--- START ---

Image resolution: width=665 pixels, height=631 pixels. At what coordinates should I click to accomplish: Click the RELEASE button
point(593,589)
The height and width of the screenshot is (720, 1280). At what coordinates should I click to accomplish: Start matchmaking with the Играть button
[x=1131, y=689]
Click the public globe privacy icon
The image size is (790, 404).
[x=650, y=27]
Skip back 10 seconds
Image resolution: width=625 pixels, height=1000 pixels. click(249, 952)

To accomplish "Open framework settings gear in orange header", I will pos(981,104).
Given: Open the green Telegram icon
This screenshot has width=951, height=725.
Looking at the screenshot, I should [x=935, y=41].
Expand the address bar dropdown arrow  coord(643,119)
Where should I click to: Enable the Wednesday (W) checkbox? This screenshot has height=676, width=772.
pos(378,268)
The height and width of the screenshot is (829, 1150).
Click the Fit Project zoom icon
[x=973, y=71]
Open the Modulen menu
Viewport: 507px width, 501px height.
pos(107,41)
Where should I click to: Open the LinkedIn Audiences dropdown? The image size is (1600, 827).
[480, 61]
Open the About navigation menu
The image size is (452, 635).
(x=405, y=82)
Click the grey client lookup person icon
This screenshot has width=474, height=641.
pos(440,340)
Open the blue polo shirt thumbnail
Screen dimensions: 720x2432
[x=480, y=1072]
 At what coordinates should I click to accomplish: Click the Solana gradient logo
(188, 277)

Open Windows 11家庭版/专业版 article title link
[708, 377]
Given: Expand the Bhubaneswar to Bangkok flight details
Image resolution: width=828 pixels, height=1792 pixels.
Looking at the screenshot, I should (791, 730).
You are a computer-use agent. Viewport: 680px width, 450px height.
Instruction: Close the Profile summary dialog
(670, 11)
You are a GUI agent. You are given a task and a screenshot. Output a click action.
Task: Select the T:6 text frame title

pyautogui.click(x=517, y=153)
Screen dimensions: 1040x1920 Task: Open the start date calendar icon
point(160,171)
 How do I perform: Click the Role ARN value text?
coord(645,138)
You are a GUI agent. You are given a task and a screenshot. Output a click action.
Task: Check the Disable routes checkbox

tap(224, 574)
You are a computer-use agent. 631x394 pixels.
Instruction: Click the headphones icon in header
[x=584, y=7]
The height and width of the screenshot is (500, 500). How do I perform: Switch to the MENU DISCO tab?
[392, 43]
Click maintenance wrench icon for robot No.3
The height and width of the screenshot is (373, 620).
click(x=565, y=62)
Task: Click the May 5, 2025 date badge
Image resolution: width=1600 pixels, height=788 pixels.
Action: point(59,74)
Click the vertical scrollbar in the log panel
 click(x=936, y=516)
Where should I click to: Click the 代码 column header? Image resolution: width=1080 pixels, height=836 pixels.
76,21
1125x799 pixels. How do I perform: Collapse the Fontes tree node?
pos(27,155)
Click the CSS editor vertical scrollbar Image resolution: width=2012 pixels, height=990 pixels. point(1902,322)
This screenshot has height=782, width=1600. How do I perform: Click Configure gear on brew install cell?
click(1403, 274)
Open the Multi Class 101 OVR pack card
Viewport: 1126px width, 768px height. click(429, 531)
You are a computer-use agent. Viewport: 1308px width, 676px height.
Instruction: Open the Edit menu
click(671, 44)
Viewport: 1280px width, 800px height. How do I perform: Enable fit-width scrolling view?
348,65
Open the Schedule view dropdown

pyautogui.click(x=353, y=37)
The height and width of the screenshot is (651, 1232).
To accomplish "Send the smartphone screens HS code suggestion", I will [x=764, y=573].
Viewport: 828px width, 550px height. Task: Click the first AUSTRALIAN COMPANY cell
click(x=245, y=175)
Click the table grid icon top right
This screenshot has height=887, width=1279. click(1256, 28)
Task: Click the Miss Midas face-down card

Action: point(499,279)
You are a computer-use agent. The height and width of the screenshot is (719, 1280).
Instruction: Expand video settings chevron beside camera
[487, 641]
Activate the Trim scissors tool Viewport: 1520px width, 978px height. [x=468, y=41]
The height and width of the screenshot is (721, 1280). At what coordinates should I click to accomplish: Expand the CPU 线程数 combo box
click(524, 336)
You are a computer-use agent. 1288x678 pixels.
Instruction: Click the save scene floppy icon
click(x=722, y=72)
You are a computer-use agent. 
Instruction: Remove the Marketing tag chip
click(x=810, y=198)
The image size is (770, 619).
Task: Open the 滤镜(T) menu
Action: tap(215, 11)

--- END ---

• WHAT THE TASK ASKS:
Exactly how many lines in the data above contain the word "agent"? Respond with the number and nothing more.

• ANSWER TO THIS PROBLEM:
8